We are surrounded by a world of skin care myths. From wet hair causing colds to makeup being a leading cause of aging, there is a wealth of misinformation at the tips of our fingers. When researching the chemistry of makeup I found a number of articles by Harper’s Bazaar and Allure Magazine discussing “blue light” and its long term impacts on the skin. Upon first glance, I assumed the hysteria surrounding blue light was another skin care myth, but as I dug deeper, my findings completely changed the way I looked at cosmetics.


To understand blue light, we begin with a quick chemistry lesson on the visible light spectrum. The visible light spectrum is the portion of the electromagnetic spectrum that can be seen by the human eye. On the visible light spectrum, wavelength and energy share an inverse relationship. For example, red light has the longest wavelengths and therefore the least amount of energy. In contrast, blue light rays are extremely short (380-500nm) and therefore contain the largest quantities of energy. Just beyond blue light rays are ultraviolet (UV) rays. Long term exposure to high quantities of UV rays can lead to sunburn and skin cancer. Rays of red, orange, yellow, green and blue light are combined to produce white-light, better known as sunlight. In the past, the majority of our interactions with blue light came from sunlight but increased use of electronic devices and televisions screens have exposed us to more blue light than ever.


Can you guess how many times a day you check your phone? I spent ⅓ of my childhood with my mom telling me that I was sitting too close to the television and it seems as though she was making a good point. An article by the New York Post found that Americans were checking their phones every 12 minutes for a total of 80 times a day. This statistic is particularly alarming because in contrast to blue light exposure from the sun that tends to have minimized effects due to the distance, our phones are very close to our faces for very long periods of time making the damaging effects more immediate and more profound. We are also using our phone for longer periods of time than we are traditionally exposed to sunlight. Round the clock cell phone use can also increase exposure to blue light. The effects of blue light continue to be widely debated but as more studies are completed dermatologists are getting a better grasp on what exactly blue light means for the skin. In an interview with the Zoe Report, dermatologist Dr. Eric Bernstein, the Director of the Main Line Center for Line Surgery, reported blue light to have damaging effects such as inflammation and sun damage in the form of wrinkles, age spots and even sagging skin. Dr. Shari Marchbein of the New York University School of Medicine has found a correlation between exposure to blue light and hyper-pigmentation. All of these can lead to the appearance of aging and cause unnecessary damage to the skin. In the long term, the damaging effects of blue light can manifest as skin cancer.

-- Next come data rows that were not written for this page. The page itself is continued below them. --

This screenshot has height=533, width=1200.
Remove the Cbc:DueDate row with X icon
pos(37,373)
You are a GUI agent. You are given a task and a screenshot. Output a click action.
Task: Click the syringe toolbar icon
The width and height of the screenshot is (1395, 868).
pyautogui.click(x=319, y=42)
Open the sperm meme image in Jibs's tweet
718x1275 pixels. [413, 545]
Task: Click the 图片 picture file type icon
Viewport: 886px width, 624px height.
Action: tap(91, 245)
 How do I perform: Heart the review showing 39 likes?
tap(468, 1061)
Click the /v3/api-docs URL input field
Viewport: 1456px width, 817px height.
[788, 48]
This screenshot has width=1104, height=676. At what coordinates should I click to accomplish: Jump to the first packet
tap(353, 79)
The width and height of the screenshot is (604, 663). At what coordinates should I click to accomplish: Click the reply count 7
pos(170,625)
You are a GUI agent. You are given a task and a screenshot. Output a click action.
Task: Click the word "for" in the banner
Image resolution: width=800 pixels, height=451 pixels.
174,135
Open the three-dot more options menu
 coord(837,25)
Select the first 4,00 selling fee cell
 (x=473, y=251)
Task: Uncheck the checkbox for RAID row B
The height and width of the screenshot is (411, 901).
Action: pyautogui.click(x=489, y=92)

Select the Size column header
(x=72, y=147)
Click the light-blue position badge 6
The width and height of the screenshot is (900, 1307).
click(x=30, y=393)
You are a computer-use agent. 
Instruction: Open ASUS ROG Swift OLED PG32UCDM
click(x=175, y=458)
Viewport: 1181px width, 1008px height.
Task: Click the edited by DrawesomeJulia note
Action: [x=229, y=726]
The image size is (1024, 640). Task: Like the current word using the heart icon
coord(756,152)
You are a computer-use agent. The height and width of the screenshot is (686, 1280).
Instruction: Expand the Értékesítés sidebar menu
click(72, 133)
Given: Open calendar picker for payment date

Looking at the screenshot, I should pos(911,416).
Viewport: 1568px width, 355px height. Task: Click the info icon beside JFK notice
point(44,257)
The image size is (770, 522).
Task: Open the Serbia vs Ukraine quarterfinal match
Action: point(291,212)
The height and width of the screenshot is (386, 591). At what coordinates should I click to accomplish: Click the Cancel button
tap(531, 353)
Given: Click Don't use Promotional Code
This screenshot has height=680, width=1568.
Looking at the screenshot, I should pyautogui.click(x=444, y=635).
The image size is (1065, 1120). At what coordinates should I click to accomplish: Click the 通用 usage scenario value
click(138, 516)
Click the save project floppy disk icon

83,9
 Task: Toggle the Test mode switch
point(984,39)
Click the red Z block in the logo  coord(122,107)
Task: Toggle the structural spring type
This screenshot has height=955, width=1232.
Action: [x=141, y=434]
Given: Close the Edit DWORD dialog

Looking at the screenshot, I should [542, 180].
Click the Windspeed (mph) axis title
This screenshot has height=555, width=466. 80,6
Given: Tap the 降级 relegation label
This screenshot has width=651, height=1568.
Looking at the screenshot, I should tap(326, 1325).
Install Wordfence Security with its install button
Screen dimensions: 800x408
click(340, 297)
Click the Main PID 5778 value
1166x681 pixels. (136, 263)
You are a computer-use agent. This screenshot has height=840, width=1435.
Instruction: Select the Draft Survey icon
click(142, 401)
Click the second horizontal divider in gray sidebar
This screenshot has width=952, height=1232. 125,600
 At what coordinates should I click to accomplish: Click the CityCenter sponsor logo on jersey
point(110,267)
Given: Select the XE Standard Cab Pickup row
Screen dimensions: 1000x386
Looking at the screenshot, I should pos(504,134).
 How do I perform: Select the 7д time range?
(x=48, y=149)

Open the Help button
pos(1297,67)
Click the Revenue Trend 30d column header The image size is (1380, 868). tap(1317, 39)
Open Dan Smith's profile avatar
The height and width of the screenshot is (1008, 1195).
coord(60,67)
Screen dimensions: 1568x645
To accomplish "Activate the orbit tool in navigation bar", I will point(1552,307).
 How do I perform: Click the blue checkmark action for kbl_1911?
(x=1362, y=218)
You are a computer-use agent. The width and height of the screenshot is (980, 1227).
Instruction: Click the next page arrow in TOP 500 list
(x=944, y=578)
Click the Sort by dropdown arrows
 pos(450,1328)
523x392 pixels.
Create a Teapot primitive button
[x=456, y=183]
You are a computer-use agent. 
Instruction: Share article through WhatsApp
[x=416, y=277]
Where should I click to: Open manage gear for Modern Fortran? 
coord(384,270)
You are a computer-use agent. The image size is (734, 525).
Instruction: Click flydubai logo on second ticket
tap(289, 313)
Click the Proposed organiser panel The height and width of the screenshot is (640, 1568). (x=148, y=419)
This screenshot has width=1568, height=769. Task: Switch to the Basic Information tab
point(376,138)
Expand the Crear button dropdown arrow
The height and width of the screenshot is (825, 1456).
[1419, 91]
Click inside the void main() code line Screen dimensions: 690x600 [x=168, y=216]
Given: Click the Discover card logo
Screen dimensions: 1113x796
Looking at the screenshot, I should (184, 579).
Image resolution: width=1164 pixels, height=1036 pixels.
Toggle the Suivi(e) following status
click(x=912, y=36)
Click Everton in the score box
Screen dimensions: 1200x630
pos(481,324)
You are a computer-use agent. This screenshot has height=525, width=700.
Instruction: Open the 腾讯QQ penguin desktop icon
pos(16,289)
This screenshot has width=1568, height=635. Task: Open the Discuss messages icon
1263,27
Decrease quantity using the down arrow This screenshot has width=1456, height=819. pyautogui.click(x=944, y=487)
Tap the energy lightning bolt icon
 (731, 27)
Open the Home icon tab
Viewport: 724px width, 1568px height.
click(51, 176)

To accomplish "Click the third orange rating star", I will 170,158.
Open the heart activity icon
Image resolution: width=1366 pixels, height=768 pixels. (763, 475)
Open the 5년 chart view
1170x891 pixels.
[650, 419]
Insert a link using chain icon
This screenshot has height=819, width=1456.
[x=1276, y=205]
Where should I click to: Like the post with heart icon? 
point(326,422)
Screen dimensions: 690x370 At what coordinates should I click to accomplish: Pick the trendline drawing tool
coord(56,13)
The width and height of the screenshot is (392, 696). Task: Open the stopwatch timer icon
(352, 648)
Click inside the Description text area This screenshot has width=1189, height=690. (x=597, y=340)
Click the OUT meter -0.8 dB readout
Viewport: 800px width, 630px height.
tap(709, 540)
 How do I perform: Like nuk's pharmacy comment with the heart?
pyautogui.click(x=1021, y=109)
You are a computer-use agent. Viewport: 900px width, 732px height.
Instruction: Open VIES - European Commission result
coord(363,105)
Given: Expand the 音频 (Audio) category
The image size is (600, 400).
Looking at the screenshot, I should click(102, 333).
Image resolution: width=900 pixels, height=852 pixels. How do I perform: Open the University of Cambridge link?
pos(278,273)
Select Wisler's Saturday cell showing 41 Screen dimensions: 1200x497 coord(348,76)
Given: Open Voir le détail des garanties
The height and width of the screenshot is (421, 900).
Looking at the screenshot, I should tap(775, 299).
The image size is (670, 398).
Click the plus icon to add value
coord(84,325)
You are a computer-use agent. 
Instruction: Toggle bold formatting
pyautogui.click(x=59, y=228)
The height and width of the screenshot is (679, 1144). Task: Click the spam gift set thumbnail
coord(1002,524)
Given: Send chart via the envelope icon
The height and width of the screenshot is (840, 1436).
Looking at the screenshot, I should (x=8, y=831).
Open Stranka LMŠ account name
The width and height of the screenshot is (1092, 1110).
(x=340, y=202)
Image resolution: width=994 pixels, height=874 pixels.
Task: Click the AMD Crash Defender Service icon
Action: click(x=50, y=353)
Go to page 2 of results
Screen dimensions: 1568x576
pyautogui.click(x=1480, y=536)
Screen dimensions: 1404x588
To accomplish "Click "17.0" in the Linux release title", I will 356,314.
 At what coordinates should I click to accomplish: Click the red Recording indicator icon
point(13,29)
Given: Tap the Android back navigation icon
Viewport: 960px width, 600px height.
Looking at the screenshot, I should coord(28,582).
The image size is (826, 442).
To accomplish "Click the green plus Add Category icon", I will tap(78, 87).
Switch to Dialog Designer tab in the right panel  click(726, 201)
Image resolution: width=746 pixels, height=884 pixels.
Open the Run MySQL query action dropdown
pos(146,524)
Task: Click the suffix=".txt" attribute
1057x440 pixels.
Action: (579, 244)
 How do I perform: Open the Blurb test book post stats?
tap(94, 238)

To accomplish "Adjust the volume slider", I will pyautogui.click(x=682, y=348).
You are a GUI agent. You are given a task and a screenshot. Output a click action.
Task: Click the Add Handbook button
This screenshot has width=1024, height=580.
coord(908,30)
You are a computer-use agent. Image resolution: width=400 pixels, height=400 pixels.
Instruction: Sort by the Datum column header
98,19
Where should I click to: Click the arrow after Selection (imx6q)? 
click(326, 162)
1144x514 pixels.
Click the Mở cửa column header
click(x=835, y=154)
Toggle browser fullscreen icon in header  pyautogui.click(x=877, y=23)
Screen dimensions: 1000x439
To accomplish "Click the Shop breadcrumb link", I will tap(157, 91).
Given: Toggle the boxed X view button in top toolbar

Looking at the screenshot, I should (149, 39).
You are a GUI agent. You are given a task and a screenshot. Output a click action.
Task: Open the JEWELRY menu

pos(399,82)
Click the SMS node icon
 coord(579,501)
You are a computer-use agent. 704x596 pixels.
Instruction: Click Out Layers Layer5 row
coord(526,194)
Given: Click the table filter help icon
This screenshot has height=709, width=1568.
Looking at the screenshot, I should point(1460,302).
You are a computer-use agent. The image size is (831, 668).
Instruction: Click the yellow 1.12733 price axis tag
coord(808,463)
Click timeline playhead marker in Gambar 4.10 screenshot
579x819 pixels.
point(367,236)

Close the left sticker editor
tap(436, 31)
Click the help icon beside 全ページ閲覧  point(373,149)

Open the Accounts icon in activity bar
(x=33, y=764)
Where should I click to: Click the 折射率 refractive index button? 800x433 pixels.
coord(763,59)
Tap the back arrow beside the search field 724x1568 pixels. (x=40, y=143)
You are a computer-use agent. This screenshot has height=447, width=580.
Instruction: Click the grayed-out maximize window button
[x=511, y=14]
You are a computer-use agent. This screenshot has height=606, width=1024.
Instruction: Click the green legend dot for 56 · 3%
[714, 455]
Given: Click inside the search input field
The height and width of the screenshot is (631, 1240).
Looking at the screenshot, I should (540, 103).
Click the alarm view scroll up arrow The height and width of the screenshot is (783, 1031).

All of these factors considered, the question remains; what can I do to protect my skin from blue light? In your skin care routine, you can check out products like Empathy Cosmetics’ very own Blue Light Defense Cream! The cream is composed of amino acids, vitamins and minerals that shield the skin from UV rays. The formula is cutting edge and innovative to increase collagen levels and create the best results possible! Cutting down screen time is another amazing place to start. If you are someone who regularly uses their laptop or phone, try to implement the 20-20-20 rule. This practice asks after 20 minutes of screen time, look at something 20 feet away for 20 seconds. This allows your eyes to take a break and can prevent long term damage. Another suggestion would be changing your phone’s settings from day-mode to night-mode. This will swap your phone’s natural blue light for a yellow light that is less damaging for both the eyes and the skin.

I hope our chemistry lesson has allowed you to develop a newfound appreciation for cosmetics and science as well as inspired you to take your skin care into your own hands!